J’avais un jour l’oc­ca­sion de m’en­tretenir avec un haut fonc­tion­naire, entraîné par la rou­tine de la vie dans le monde de ceux qui édictent des lois et des peines : « Mais défend­ez donc votre société ! lui dis­ais-je. — Com­ment voulez-vous que je la défende, me répon­dit-il, elle n’est pas défend­able !» Elle se défend pour­tant, mais par des argu­ments qui ne sont pas des raisons.

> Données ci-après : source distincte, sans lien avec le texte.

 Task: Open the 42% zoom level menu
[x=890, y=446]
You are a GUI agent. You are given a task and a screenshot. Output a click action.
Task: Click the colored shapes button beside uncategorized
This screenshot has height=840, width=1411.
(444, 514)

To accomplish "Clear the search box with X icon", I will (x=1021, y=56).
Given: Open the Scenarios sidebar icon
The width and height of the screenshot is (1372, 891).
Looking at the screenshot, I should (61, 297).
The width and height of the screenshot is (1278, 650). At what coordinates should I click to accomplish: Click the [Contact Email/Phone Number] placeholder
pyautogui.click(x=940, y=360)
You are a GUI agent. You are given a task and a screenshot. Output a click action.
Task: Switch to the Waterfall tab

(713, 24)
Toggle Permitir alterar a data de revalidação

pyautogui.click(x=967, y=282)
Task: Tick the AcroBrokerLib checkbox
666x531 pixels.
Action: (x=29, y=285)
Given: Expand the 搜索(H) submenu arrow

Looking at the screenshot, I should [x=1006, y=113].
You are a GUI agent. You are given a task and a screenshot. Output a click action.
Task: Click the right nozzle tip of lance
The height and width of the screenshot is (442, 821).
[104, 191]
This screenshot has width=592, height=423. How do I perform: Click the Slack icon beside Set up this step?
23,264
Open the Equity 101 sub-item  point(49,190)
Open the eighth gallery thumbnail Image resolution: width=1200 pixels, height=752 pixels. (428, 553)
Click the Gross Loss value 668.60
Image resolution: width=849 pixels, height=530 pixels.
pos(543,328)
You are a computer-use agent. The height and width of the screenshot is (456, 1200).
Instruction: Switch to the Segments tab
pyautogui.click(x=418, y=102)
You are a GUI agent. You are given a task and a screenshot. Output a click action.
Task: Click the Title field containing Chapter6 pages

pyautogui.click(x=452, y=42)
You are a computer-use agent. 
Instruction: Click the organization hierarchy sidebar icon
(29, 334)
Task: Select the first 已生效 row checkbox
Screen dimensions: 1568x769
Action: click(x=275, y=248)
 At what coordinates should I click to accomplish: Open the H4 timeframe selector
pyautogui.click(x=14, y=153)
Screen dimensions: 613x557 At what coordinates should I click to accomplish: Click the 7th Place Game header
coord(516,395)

D’autre part, ceux qui l’at­taque­nt peu­vent le faire dans toute la sérénité de leur con­science. Sans doute le mou­ve­ment de trans­for­ma­tion entraîn­era des vio­lences et des révo­lu­tions, mais déjà le monde ambiant est-il autre chose que vio­lence con­tin­ue et révo­lu­tion pen­sante ? Et dans les alter­na­tives de la guerre sociale, quels seront les hommes respon­s­ables ? Ceux qui procla­ment une ère de jus­tice et d’é­gal­ité pour tous, sans dis­tinc­tion de class­es ni d’in­di­vidus, ou ceux qui veu­lent main­tenir les sépa­ra­tions et par con­séquent les haines de castes, ceux qui ajoutent lois répres­sives à lois répres­sives, et qui ne savent résoudre les ques­tions que par l’in­fan­terie, la cav­a­lerie, l’ar­tillerie ! L’his­toire nous per­met d’af­firmer en toute cer­ti­tude que la poli­tique de haine engen­dre tou­jours la haine, aggra­vant fatale­ment la sit­u­a­tion générale, ou même entraî­nant une ruine défini­tive. Que de nations périrent ain­si, oppresseurs aus­si bien qu’op­primés ! Périrons-nous à notre tour ? J’e­spère que non, grâce à la pen­sée anar­chiste qui se fait jour de plus en plus, renou­ve­lant l’ini­tia­tive humaine. Vous-mêmes n’êtes-vous pas, sinon anar­chistes, du moins forte­ment nuancés d’a­n­ar­chisme ? Qui de vous, dans son âme et con­science, se dira le supérieur de son voisin, et ne recon­naît pas en lui son frère et son égal ? La morale qui fut tant de fois proclamée ici en paroles plus ou moins sym­bol­iques devien­dra cer­taine­ment une réal­ité. Car nous, anar­chistes, nous savons que cette morale de jus­tice par­faite, de lib­erté et d’é­gal­ité, est bien la vraie, et nous la vivons de tout cœur, tan­dis que nos adver­saires sont incer­tains. Ils ne sont pas sûrs d’avoir rai­son ; au fond, ils sont même con­va­in­cus d’être dans leur tort, et, d’a­vance, ils nous livrent le monde.